[DATA EXTRACT — start]
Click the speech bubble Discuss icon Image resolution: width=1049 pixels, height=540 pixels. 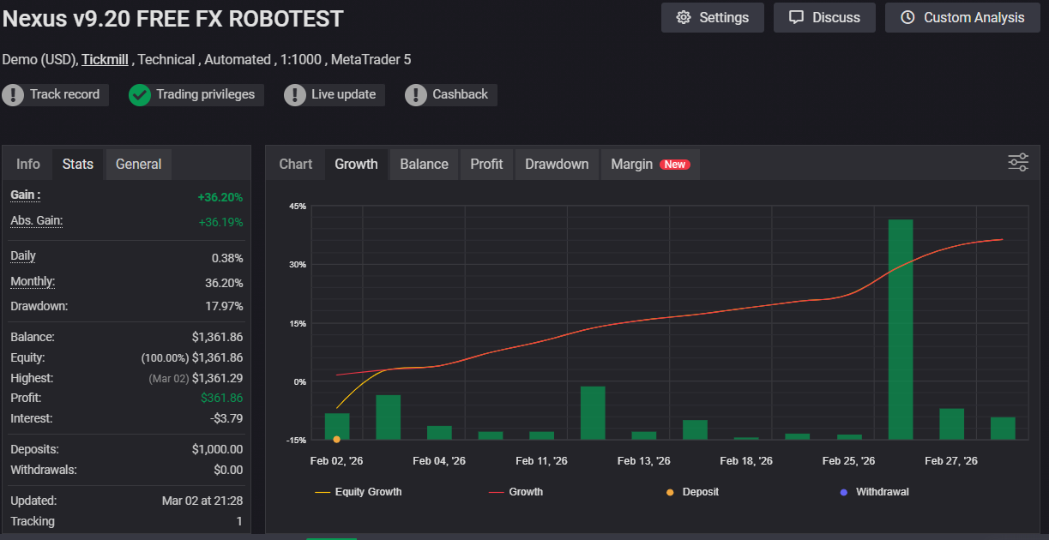pyautogui.click(x=797, y=17)
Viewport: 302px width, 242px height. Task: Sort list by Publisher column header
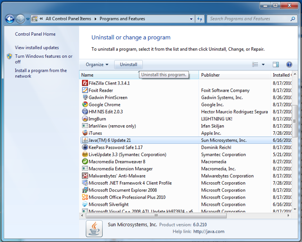coord(210,75)
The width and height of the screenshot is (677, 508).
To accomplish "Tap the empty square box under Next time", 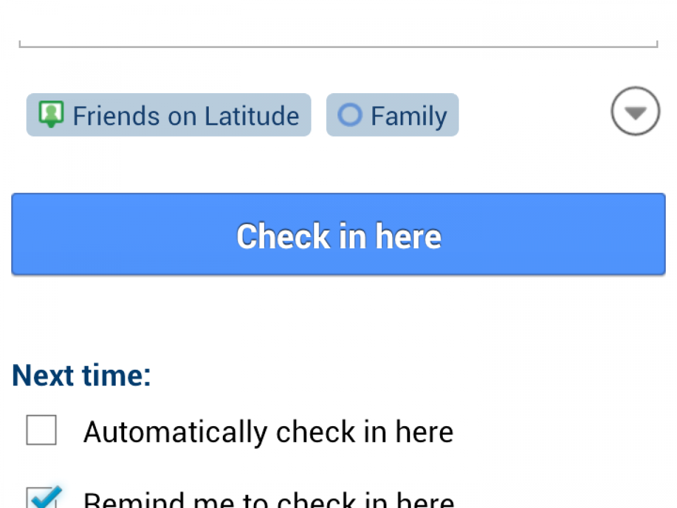I will pos(41,430).
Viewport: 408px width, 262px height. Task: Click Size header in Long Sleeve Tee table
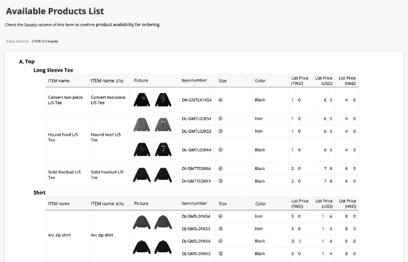tap(223, 80)
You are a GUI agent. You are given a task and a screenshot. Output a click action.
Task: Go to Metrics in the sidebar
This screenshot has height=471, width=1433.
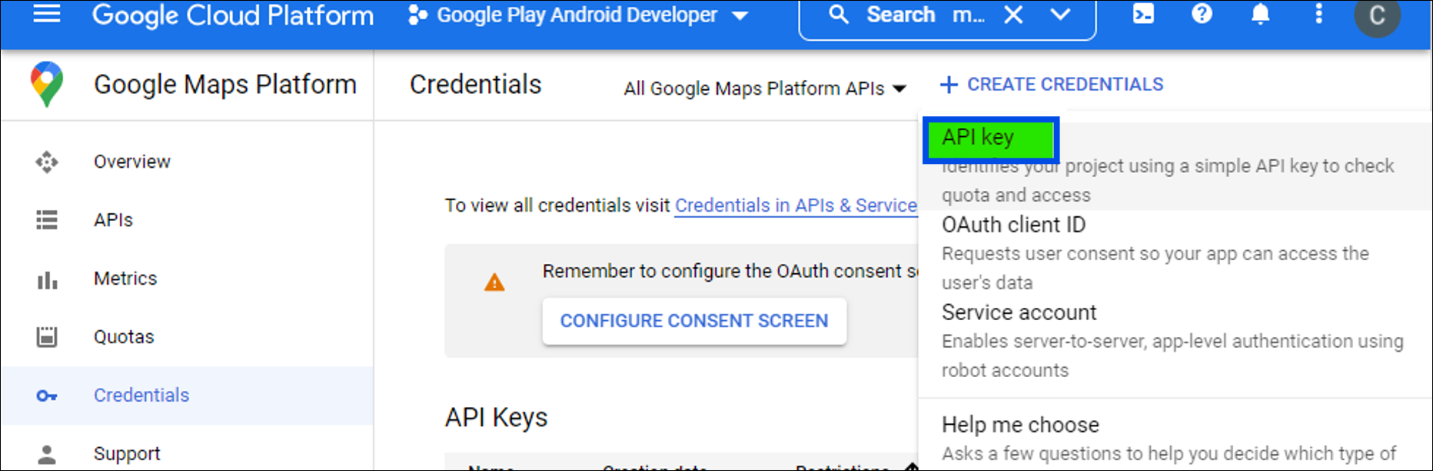point(125,279)
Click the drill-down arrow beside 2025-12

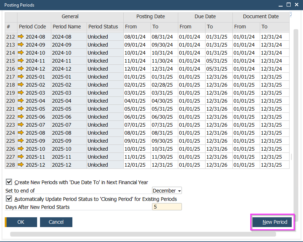pos(20,165)
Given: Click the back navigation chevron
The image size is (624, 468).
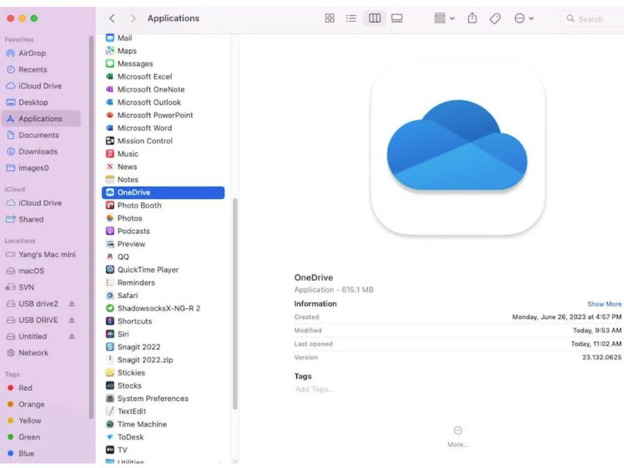Looking at the screenshot, I should point(112,18).
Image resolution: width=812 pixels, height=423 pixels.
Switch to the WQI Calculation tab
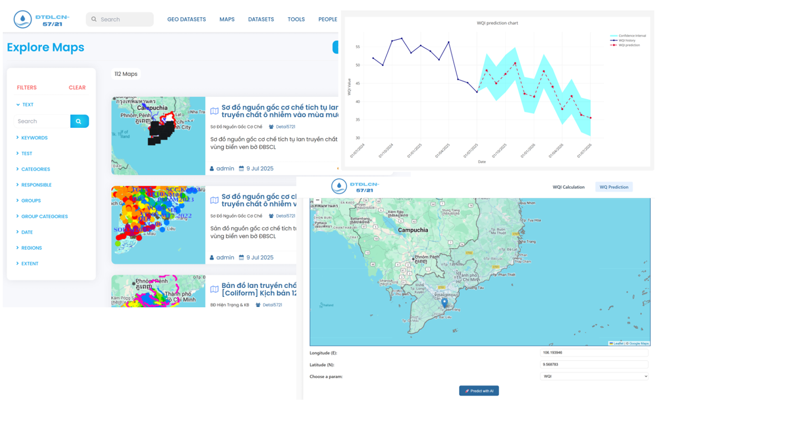point(568,187)
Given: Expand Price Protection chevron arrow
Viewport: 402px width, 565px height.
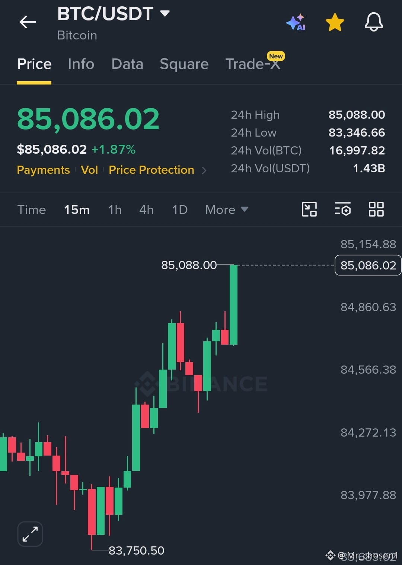Looking at the screenshot, I should (x=204, y=170).
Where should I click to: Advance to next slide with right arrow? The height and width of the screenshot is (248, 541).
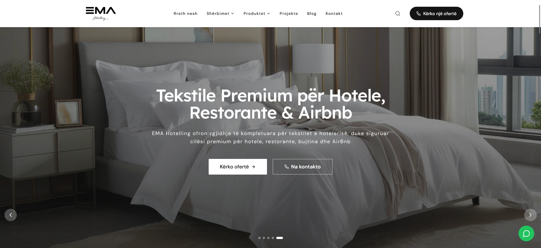530,215
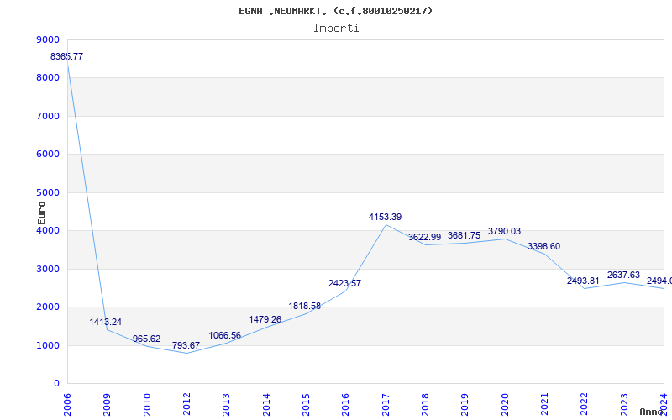
Task: Click the Anno x-axis label
Action: [x=654, y=412]
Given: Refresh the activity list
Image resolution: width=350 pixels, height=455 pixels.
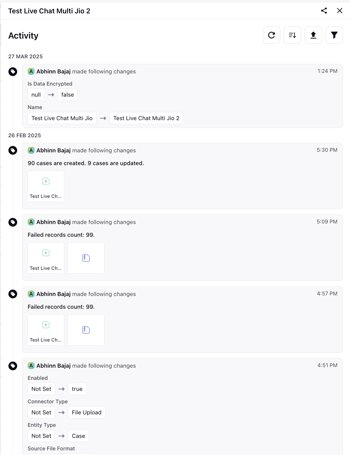Looking at the screenshot, I should coord(272,35).
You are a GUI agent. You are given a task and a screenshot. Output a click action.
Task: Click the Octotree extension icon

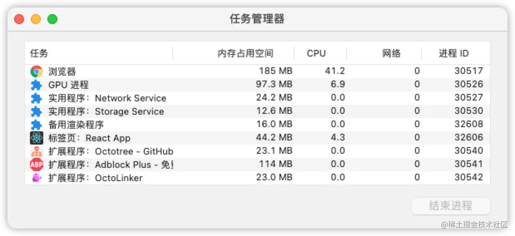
[DATA EXTRACT — finish]
[WORK INSTRUCTION] The lines to be extracted begin at the line containing "The image size is (624, 468)." and continue through the final line of the material above, both ends included. Reproduce them exactly, without the pictures.

[RESPONSE BELOW]
The image size is (624, 468).
Looking at the screenshot, I should point(112,18).
Image resolution: width=812 pixels, height=423 pixels.
Switch to the WQI Calculation tab
point(568,187)
Given: Expand Price Protection chevron arrow
Viewport: 402px width, 565px height.
Looking at the screenshot, I should (x=204, y=170).
Where should I click to: Advance to next slide with right arrow? The height and width of the screenshot is (248, 541).
530,215
Task: Click the Anno x-axis label
Action: [x=654, y=412]
Given: Refresh the activity list
Image resolution: width=350 pixels, height=455 pixels.
Looking at the screenshot, I should coord(272,35).
You are a GUI agent. You are given a task and a screenshot. Output a click action.
Task: Click the Octotree extension icon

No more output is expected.